Ruslan Sokolovsky was given a three-and-a-half year suspended sentence after he posted a video of him playing the game in an Orthodox church supposedly built on the spot where the last Russian tsar Nicholas II and his family were killed.

It is the same offence that sent two women from the Pussy Riot punk collective to prison for two years in 2012.

Except that it’s not much of an “offence.” The BBC doesn’t have to take the Russian theocrats’ point of view on this.

Judge Yekaterina Shoponyak said earlier Sokolovsky’s behaviour and his anti-religious videos manifested his “disrespect for society” and he “intended to offend religious sentiments”.

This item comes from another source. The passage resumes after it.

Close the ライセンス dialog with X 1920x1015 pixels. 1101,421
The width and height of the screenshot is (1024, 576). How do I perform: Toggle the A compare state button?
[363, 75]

But that shouldn’t be a crime.

His video is pretty amusing.

https://youtu.be/PfMn1yahGYk

Comments

4 responses to “Pokémon Go in church”

  1. latsot Avatar

    Yeah, but Pokemon Go is a gateway game… http://explosm.net/comics/4619/

  2. latsot Avatar

    The BBC doesn’t have to take the Russian theocrats’ point of view on this.

    But it always seems to anyway, doesn’t it? It just can’t bring itself to say wrong is wrong. Maddening. There seems as much chance of changing the BBC’s stance on this kind of thing as there is Russia’s.

  3. John the Drunkard Avatar
    John the Drunkard

    Hindering the rehabilitation of the Romanovs is probably the bigger ‘crime’ in Vladland.

  4. Latverian Diplomat Avatar
    Latverian Diplomat

    Offence (offense) in context just means “a breach of law or rule; an illegal act” I don’t think It endorses the rule or law in question as fair or worthwhile. This use of “offence” is pretty much just journalistic boilerplate, IMHO.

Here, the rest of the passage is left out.